Google Analytics: Datenschutzverstöße können gerichtlich verfolgt werden

In einem von der Kollegin Carola Sieling geführten Verfahren erwirkte ein Mitbewerber vor dem Landgericht Hamburg eine einstweilige Verfügung gegenüber einem Konkurrenten.

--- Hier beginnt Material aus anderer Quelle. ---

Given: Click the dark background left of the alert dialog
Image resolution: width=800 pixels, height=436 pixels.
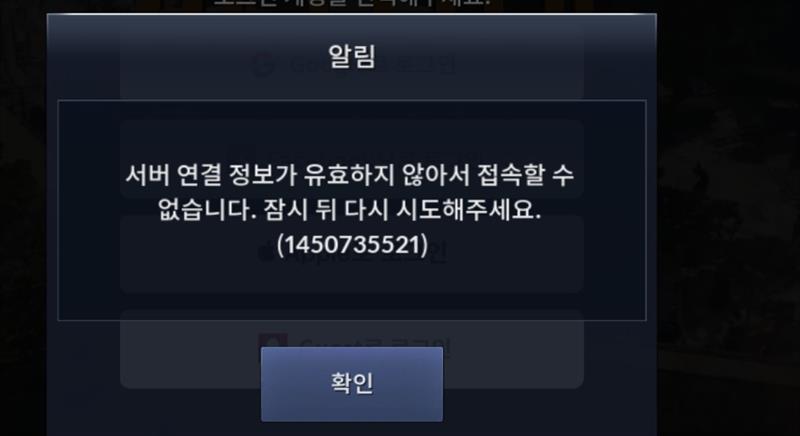Looking at the screenshot, I should [x=23, y=218].
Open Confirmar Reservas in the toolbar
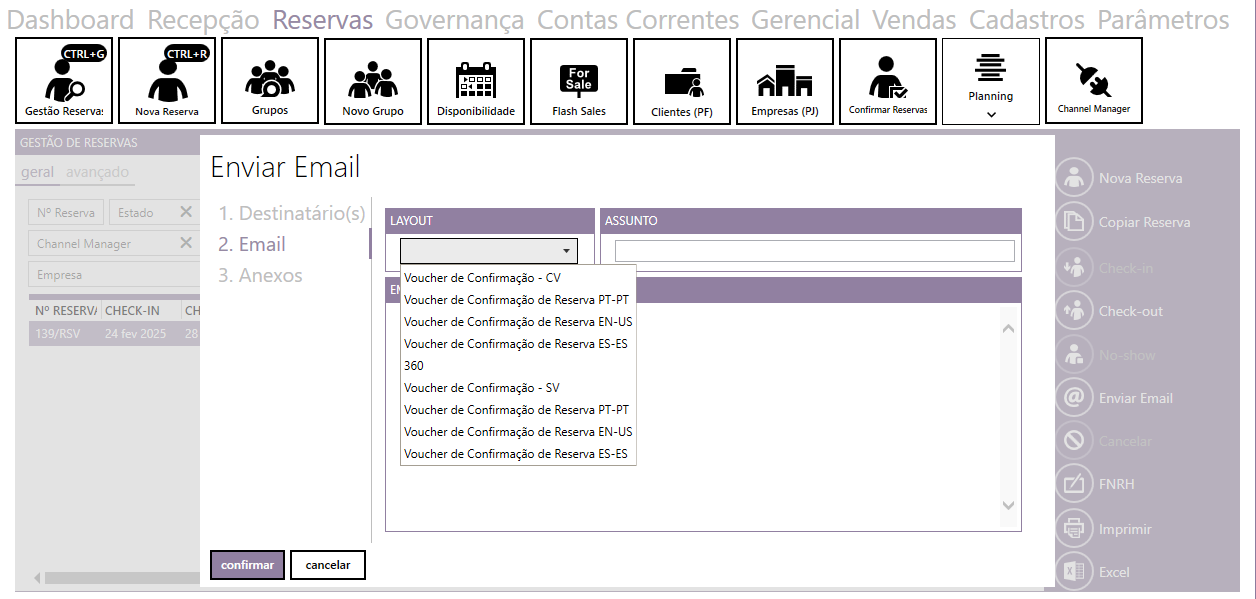 click(888, 81)
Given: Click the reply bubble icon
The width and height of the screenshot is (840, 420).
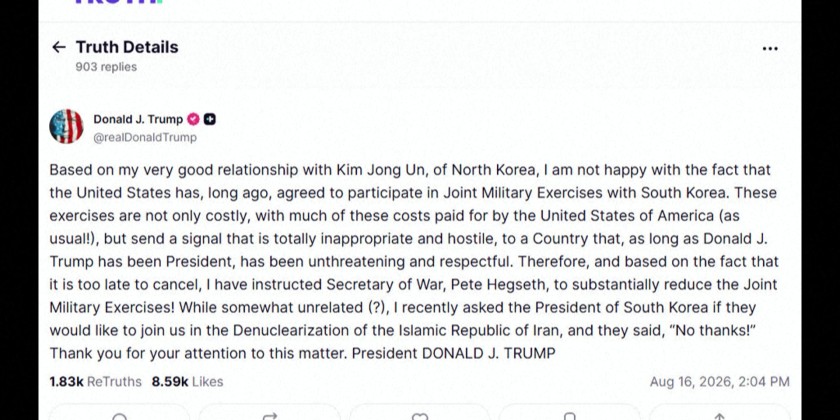Looking at the screenshot, I should point(119,416).
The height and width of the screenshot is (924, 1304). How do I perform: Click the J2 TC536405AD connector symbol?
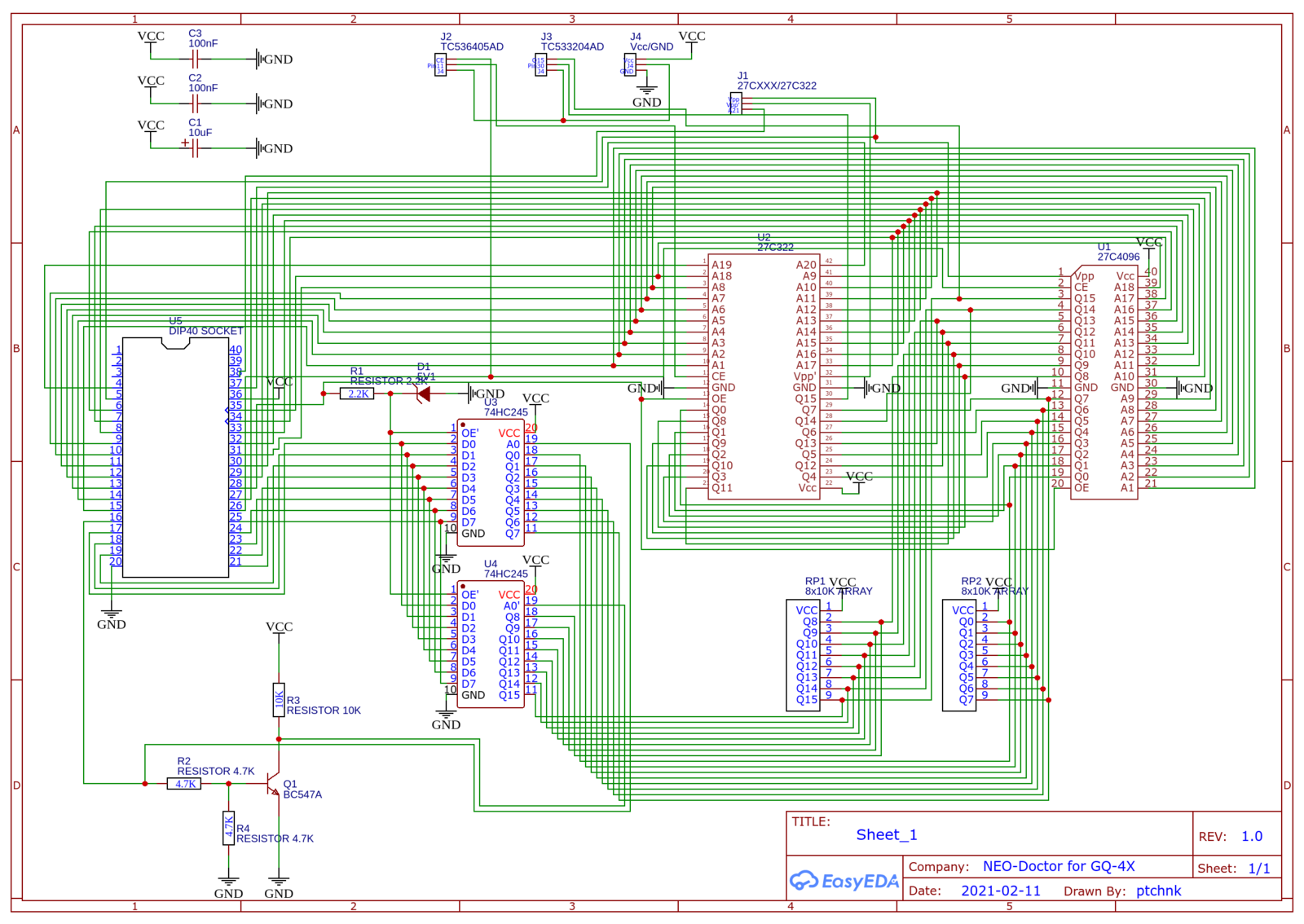(440, 65)
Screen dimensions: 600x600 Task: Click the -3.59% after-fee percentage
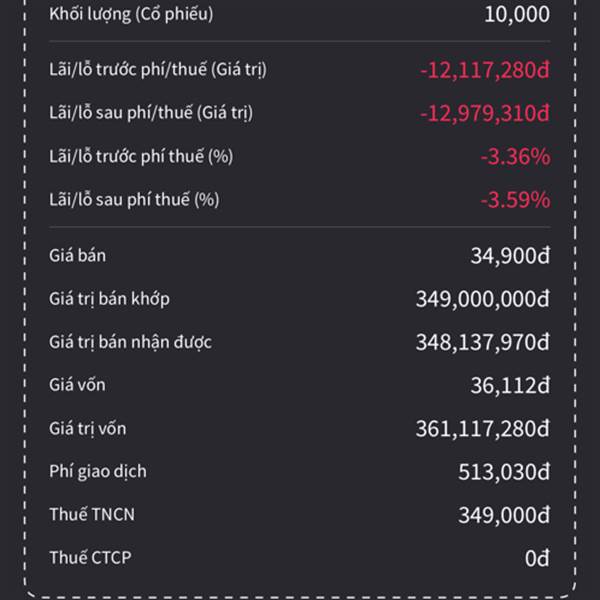514,199
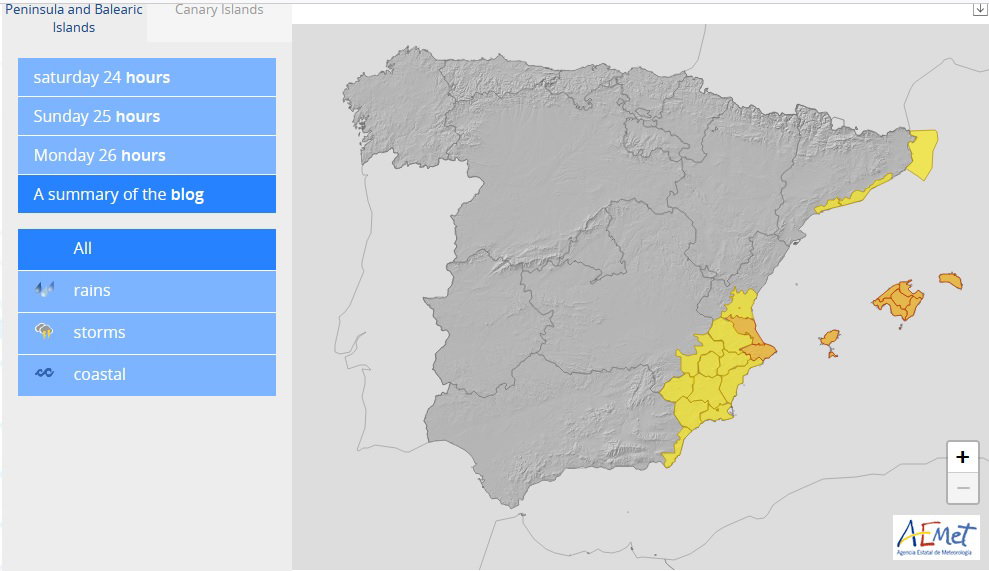Click the orange Mallorca island on the map
989x571 pixels.
[x=899, y=299]
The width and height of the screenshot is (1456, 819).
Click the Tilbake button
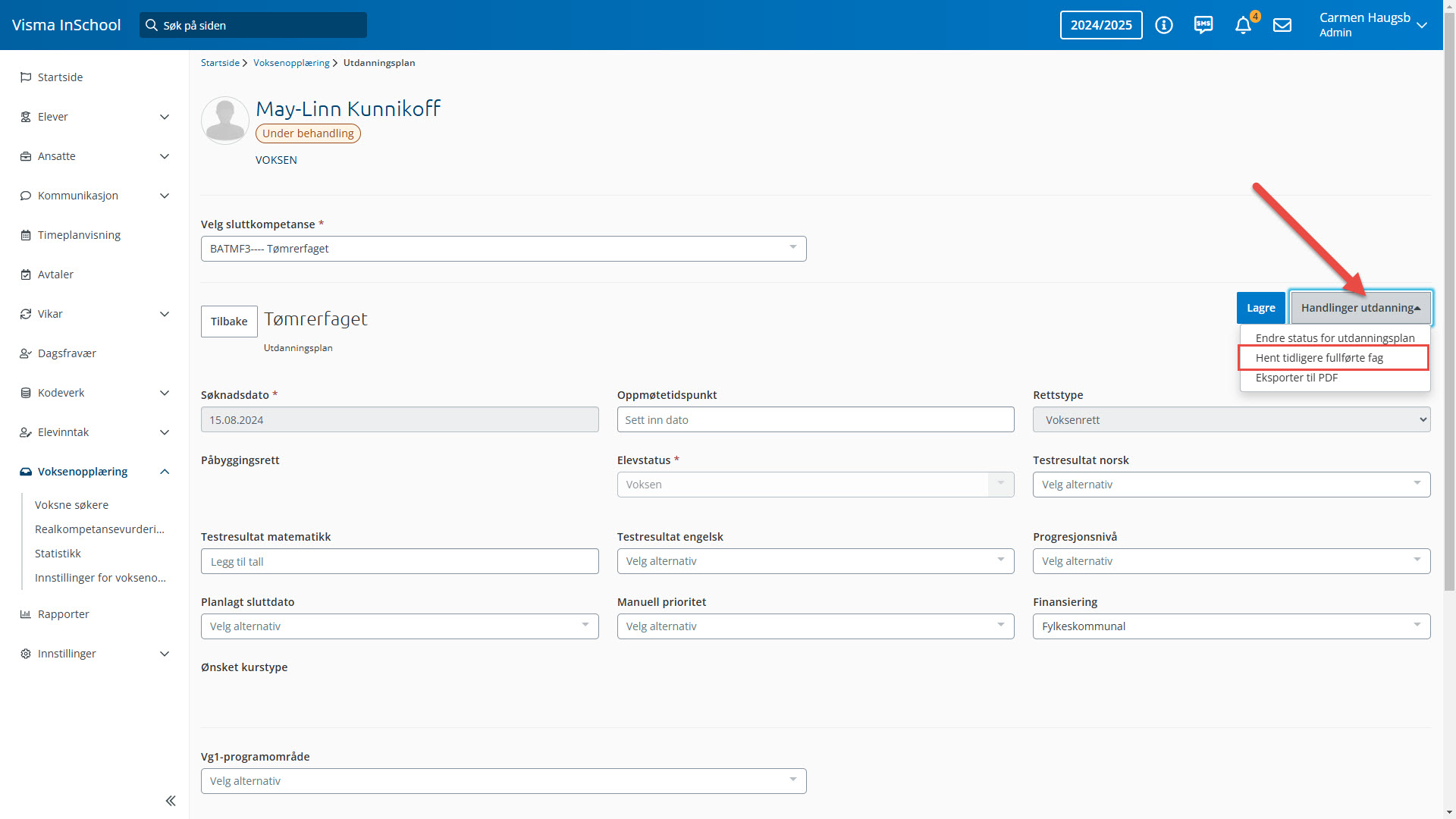tap(229, 322)
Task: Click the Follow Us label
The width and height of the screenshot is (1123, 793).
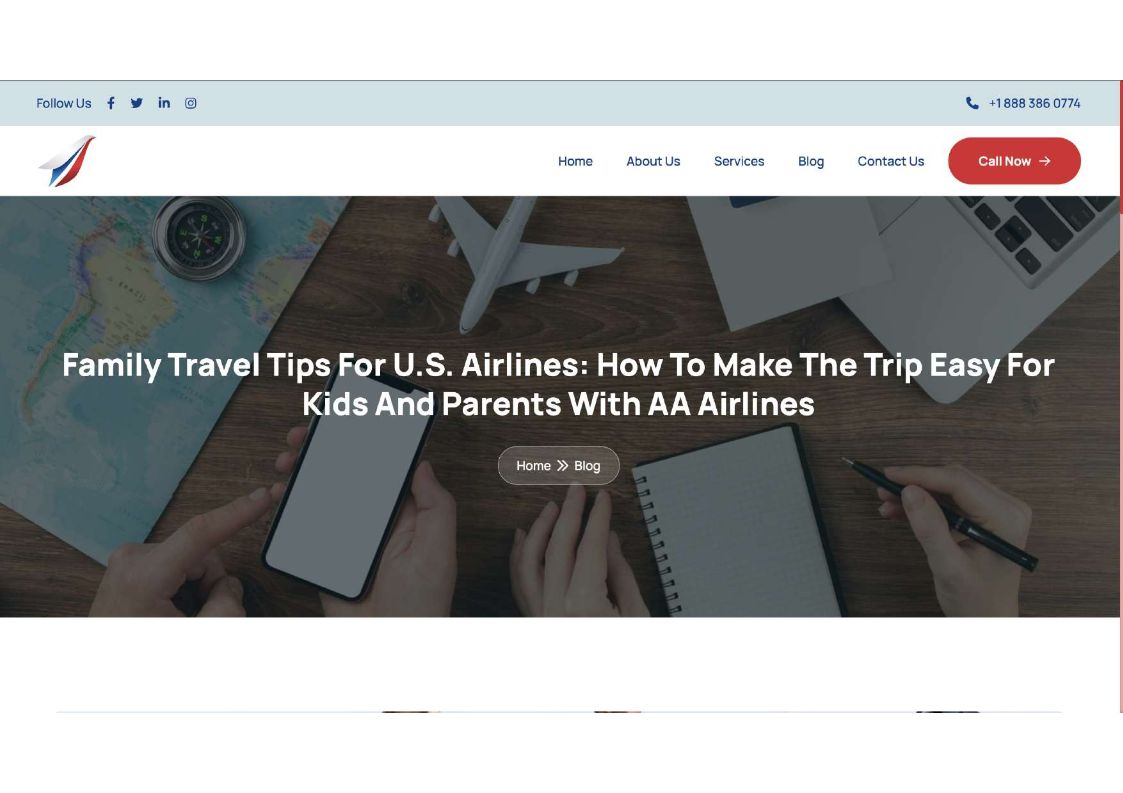Action: (64, 103)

Letzterer hatte Google Analytics auf seiner Website eingesetzt, es dabei aber versäumt, die Nutzer über die Erhebung personenbezogener Daten zu belehren. Eine derartige Belehrung ist nach § 13 TMG für Betreiber von Telemedien vorgeschrieben und gehört typischerweise in die Datenschutzerklärung. Das Landgericht verurteilte in deshalb zur Unterlassung und setzte den Streitwert auf 5.000 Euro fest.